To feel successful in our spiritual lives, we seek spiritual highs. We want to feel more loved and more cared about. We want to feel so important to God that he'll grant us miracles. But if we don't feel his concern on an emotional level, we assume that he's not yet doing enough to make us happy, and we think that the solution is to "build up" our faith, hoping this will get us closer to the joys of heaven.
The people in today's first reading wanted that same emotional-spiritual high. To get it, they tried to reach heaven by building the tallest tower that their engineers could conceive. They defined spiritual success as fame, i.e., making a name for themselves that the rest of the world would notice. They thought they could feel heavenly by working together to build a towering accomplishment.
Was their motive really to get closer to God? Literally, yes, it was, but spiritually, no, because they were not seeking an improved relationship with the Lord. They wanted to reach heaven by their own efforts. This motive was very arrogant.

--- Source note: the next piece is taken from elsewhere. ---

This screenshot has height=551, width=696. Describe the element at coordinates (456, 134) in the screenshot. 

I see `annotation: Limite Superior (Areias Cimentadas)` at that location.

Contrast this to what Jesus says in today's Gospel reading. We reach heaven by following in Jesus' footsteps. And where did he climb? Not up a tower. He climbed onto a cross. He built the Kingdom of God in the humility of self-sacrifice and a willingness to suffer for the sake of others.
It doesn't make sense. And we surely don't like it. But it's true: Our greatest accomplishments don't come from reaching personal heights of success and fame; they happen when we build up other people.
We are at our best when we give love sacrificially. We reach God when we walk on lowly ground to reach those who need help. We experience our biggest spiritual highs when we join Jesus on the cross, which means embracing our hardships as opportunities for serving others, because that's the only way to a glorious resurrection.